Spleen de Ramón (y sus vanguardias)

UNA IMAGEN DEL PECULIAR DESPACHO DE RAMÓN GÓMEZ DE LA SERNA

Spleen de Ramón (y sus vanguardias)

De Ramón Gómez de la Serna guardo el recuerdo de aquel paseo entrecruzado de luz de febrero (¡espíritu lumne!) y mimos maquillados por la Plaza Mayor.

La última frustración me había lastrado en suficiencia de viejas coquetas y di en la calle un lunes a eso de las diez de la mañana, con el viento de todas las plazas salpicando el cuello de mi gabardina, como si en aquella altura de cigüeña se calmasen tempestades.
A Ramón le debo mucho, he de decir.

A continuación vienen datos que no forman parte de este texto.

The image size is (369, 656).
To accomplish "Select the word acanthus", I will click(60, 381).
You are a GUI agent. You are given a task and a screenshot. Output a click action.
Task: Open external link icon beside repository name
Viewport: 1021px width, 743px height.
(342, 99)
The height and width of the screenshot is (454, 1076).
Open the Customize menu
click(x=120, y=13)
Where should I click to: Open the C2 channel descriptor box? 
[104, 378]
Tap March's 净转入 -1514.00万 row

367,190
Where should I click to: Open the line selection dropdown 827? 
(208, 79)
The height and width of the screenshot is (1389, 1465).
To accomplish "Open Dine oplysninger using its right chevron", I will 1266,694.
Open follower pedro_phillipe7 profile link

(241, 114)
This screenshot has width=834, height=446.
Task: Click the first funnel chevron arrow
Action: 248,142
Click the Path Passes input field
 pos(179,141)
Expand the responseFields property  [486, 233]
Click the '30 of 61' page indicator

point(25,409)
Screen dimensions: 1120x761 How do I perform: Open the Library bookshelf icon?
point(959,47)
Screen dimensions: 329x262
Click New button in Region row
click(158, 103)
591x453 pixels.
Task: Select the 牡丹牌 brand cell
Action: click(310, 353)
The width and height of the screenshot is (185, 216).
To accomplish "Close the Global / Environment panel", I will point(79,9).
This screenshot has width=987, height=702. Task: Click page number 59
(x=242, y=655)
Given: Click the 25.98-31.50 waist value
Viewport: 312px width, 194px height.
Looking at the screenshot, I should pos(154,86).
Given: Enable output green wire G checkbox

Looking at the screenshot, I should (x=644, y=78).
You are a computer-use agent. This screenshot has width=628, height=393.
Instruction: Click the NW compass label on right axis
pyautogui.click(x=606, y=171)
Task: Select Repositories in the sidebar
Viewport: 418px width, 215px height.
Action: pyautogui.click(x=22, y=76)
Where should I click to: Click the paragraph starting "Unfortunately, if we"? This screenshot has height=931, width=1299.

El fondo literario de dos de la tarde, que me salva de los turistas y las excursiones de colegio (ahí damos obligado crédito a la cerveza también), y la metáfora borracha de sobremesa, el humor de greguería y la semblanza suya tan de burguesía y garbanzos con repollo.
Lo único es que a Ramón no le conozco yo estatua (una recreación de su despacho puede visitarse en Madrid, en el Conde Duque). A qué no ayudaría una estatua suya en esta ciudad. Pasa que por andurriales de escenario adoquinado descubro una nueva talla, en su estatismo de esquina-bajoiglesia, y cruzo los dedos en carrera como para ver si llego y el que me recibe es él, remordido de pipa y pantalón rayado de traje, que le hacía mucha pierna.
―¿Pero no veías que te hacía mucha pierna?
Y el alucinado Ramón de bronce me habría respondido que la pierna es la columna dórica del filósofo olvidado, y que a las viejas que saben pasear les gusta sentarse muy quietas en un banco de piedra, junto a un caballero de robustas piernas. Pero no hay talla de Ramón por ningún lado.
Yo le habría reconocido mucha puntería en lo de las viejas, de todos modos, porque era idea fantasmal recurrente y mi realidad de bolsillo medio lleno, la realidad de esas viejas en el galop de los bares de divorciados y las copas hasta el amanecer. En el último tiempo me había traspasado de misterio seduciendo a alguna señora de cierta edad, o dejándome seducir por ellas, por sus tocados de característico desdén, sobre la silueta derribada en la gravedad de la piel y en las horas muertas de psicoanálisis frente al espejo.
Siempre he sostenido que aquello empezó por una casualidad.